We saw many Gentoo while on our ship, fishing in the waters nearby. But now I stand so close to them,
I can see them feed their young, fight for their precious nesting rocks and squabble over the right of way. Naturally cameras click all around me. The stink however permeates our noses, the residue of their lunches or breakfasts having been processed and expelled all over the place really stinks. We step through washes of mostly red guano; we watch raw Nature. We watch the birds in their normal environment.
A look across the bay, across the waters has penguins coming and going on a constant basis. In the water, out of the water, in the water, out of the water, on and on it goes.
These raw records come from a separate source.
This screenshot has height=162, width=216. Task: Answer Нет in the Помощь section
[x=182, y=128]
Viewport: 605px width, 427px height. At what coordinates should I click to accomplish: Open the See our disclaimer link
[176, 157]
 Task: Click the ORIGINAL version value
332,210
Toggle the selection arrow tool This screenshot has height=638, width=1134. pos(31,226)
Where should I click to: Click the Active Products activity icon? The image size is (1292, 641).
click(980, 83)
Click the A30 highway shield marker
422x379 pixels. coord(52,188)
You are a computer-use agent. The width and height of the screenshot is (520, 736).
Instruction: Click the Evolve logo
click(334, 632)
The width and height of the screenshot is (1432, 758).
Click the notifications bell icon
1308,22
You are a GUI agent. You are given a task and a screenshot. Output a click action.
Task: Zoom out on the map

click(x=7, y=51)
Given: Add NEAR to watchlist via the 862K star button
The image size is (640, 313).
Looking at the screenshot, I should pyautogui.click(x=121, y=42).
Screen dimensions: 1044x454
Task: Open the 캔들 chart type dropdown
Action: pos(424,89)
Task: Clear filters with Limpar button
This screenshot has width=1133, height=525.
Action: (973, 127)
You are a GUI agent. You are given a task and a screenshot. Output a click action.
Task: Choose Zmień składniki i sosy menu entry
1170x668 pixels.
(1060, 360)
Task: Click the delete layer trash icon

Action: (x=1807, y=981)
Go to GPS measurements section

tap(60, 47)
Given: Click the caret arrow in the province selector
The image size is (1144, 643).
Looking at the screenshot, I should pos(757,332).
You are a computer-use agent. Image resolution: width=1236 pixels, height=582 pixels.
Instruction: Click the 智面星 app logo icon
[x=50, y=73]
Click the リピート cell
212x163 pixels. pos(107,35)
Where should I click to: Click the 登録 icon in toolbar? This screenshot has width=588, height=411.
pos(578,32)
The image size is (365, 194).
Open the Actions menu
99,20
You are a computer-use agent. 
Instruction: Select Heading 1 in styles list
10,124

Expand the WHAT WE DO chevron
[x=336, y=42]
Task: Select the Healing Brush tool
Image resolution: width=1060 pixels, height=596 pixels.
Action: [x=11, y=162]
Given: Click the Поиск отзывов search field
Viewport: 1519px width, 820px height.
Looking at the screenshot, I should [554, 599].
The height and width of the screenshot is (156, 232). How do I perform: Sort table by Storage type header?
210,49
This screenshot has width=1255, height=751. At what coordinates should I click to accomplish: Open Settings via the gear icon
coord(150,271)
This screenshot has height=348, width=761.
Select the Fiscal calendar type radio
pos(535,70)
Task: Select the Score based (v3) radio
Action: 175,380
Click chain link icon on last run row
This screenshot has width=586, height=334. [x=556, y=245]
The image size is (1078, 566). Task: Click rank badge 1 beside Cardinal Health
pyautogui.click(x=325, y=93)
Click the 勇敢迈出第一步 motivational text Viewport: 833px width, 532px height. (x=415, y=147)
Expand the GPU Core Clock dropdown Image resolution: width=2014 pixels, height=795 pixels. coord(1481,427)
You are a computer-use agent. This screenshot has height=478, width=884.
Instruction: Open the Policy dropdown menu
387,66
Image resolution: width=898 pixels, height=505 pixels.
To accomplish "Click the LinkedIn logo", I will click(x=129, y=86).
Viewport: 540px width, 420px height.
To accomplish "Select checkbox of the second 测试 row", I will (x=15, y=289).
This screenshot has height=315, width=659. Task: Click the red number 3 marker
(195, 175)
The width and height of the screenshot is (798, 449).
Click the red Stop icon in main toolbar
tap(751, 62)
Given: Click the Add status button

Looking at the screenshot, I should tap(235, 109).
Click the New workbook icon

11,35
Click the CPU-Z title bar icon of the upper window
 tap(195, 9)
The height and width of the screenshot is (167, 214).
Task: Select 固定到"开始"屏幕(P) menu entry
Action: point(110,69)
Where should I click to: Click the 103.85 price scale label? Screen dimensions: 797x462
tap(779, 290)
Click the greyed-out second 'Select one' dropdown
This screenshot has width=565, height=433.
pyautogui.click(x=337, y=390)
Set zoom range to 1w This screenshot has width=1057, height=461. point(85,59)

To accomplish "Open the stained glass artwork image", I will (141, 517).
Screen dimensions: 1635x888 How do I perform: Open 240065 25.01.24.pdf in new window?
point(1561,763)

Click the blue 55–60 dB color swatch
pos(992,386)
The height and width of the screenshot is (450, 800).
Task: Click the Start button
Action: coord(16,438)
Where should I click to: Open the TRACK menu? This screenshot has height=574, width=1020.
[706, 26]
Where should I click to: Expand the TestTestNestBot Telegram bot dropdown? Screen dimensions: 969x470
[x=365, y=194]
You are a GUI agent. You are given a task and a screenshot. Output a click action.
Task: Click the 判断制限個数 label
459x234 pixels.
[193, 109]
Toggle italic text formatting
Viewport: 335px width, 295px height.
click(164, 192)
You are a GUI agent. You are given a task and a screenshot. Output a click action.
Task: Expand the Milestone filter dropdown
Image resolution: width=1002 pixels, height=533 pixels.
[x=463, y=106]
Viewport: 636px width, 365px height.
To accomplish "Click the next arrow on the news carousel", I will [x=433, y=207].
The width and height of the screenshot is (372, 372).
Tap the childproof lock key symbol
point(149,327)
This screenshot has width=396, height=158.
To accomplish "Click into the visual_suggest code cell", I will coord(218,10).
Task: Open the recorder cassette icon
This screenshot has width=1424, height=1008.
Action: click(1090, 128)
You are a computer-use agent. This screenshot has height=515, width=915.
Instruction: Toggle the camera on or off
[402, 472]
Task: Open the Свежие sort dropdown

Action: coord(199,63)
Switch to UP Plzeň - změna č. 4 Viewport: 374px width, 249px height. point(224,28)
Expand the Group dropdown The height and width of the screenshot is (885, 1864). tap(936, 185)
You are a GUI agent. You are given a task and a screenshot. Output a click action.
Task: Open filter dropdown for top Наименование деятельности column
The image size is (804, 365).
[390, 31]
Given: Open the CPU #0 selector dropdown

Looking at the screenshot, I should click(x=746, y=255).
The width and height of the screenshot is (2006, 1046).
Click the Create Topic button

The Gentoo waddle slowly to the edge of the ocean but once in the water they turn into small, black and white torpedoes diving for food. The constant chatter of the young calling for food drives the parents on. It is a marvel to behold. None of the birds seem to have any fear of people. Some folks even got attacked or were harmlessly bitten when they came too close to a nest.
The defense of the birds is so ingrained; they peck at anything close to their nest.

Returning to the Mother Ship for a lunch was good but while having lunch the ship moved on and we, right after lunch took a tour around the Bay in the Zodiacs. The purpose was to spot Leopard, Crabeater and Weddel seals in this spot called “Paradise Bay”, known for those species. Naturally we ran into
Humpback Whales instead and saw no seals at all. The whales, a group of maybe four, were close to our Zodiacs and almost within touching distance; simply spectacular.

Back to the Ship for a warm up with a cup of hot chocolate and then out again to visit an outpost of the Chilean Military. This time, while we disembarked, a huge Leopard Seal swam right around and under our Zodiac. This fellow was almost as long as our boat. Aggressive as they are, he tried to bite the propeller just after we stopped. This seal was huge. He was patrolling the shore line waiting for penguins to come close enough to him. Penguins are his main diet and since the Chilean Military station is in between two large rookeries, he had plenty of penguins to chase and eat.

Chile, under the guise of research, stations military personnel to have an established presence should the Antarctic Treaty expire. This way they will keep their territorial claim against Argentina, who has a base not far away from here. The old fight for ‘land’ is a left over from the land disputes between those two countries that created past animosity.

The six men stationed there were happy to see us, the cook on our ship even baked them a cake and gave them some fresh vegetables since those are delicacies on this station far away from the rest of the world. Their tour of duty runs in 6 month intervals and their supplies are normally flown in and dropped from a plane. To see cruise ships, to have them stop for a chat is a treat for the fellows at this base.

For me it was a special treat to visit this spot. This Military base is on the continent of Antarctica, not on an Island. So, these were my first footsteps on Antarctica. Yippee!